Wie eine Untersuchung von Kaspersky ergeben hat, verfügt über ein Viertel der Arbeitsgeräte (Laptops, Smartphones & PC´s) vom Arbeitgeber über keine zusätzliche Sicherheitssoftware. Dadurch könnten Unternehmen für Cyberangriffe anfällig werden.

Gerade jetzt wo Mitarbeiter mehr als je zuvor von Zuhause aus arbeiten, ist es den Unternehmen immer wichtiger geworden, die ausgegebenen Geräte, die mit dem Unternehmens-Netzwerk verbunden sind, sicher zu machen.

Laut Kaspersky:

23% der Desktops und 17% der von britischen Arbeitgebern gelieferten Laptops keine Cybersicherheitssoftware installiert. 23% der Mitarbeiter, die mit einem Firmen-Smartphone ausgestattet sind, haben keine ausreichende Antivirensoftware auf den Geräten. Schätzungsweise 48% der 32,9 Millionen Arbeitnehmer in Großbritannien haben während der Pandemie per Remote gearbeitet – das ist alarmierend.

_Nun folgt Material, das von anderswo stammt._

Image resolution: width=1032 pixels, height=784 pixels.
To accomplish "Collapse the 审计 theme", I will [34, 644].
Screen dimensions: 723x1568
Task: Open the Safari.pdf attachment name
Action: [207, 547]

Es wird viel über das Risiko geschrieben, was bei Betrug, Phishing-Angriffen und anderen Formen böswilliger IT-Sicherheitsbedrohungen passiert. Nun haben die IT-Verantwortlichen oft Schwierigkeiten, diese Angriffe gänzlich abzuwehren. Eine durchgeführte Umfrage eines E-Mail-Sicherheitsunternehmens (GreatHorn) ergab, dass Unternehmen jeden Monat ca. 1.200 Phishing-Angriffe erfahren. Daher haben viele Unternehmen die internen Kontrollen und Schutzmaßnahmen Stück für Stück erhöht. Die IT-Verantwortlichen konzentrieren sich darauf, die Sicherheit am Arbeitsplatz zu fördern und den Schutz kritischer Funktionen und Dienste aufrecht zu erhalten. Der Arbeitgeber muss ferner sicherstellen, dass die Mitarbeiter sich mit der Sicherheitssoftware auskennen. So sollen sie wissen, wie man die Antivirensoftware installiert oder den Status überprüft. Es ist besonders dann wichtig, wenn von zu Hause aus an persönlichen oder Unternehmensgeräten gearbeitet wird.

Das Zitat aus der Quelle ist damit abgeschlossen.